### DATA SHOWN
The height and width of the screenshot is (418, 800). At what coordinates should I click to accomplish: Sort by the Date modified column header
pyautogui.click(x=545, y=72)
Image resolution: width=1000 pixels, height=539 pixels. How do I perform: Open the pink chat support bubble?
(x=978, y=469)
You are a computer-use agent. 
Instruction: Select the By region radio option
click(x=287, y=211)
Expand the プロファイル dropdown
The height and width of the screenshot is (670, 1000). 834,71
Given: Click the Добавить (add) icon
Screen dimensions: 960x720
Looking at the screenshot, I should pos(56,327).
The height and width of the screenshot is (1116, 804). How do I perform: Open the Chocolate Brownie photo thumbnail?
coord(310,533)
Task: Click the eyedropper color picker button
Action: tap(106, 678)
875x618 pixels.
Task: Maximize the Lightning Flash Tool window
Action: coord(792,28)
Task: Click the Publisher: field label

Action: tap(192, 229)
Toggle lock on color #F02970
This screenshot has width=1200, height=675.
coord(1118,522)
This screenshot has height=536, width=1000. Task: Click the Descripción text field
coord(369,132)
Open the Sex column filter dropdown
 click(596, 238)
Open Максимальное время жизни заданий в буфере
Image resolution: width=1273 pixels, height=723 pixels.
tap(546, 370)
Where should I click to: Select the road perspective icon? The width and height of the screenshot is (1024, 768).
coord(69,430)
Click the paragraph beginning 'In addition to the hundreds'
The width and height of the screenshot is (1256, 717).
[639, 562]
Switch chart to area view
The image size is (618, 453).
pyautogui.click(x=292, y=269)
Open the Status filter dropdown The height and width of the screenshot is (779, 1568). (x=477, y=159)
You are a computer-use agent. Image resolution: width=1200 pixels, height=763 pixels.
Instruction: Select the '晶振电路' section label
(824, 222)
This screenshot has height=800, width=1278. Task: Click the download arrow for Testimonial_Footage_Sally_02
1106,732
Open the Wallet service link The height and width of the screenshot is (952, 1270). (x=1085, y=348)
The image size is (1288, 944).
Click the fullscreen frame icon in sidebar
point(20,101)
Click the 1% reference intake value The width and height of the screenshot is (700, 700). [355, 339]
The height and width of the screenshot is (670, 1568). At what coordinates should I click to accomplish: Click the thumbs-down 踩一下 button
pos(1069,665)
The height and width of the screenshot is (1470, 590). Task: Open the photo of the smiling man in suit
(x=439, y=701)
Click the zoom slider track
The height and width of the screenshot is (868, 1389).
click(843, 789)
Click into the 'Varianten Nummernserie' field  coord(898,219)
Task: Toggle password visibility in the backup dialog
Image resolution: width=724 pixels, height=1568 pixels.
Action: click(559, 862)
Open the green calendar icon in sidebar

### WHAT YOU WILL DO
Lines holding the string "agent" must be copied out of the entries above.

### SOLUTION BELOW
You are a computer-use agent. 
You are a computer-use agent. Image resolution: width=1200 pixels, height=763 pixels.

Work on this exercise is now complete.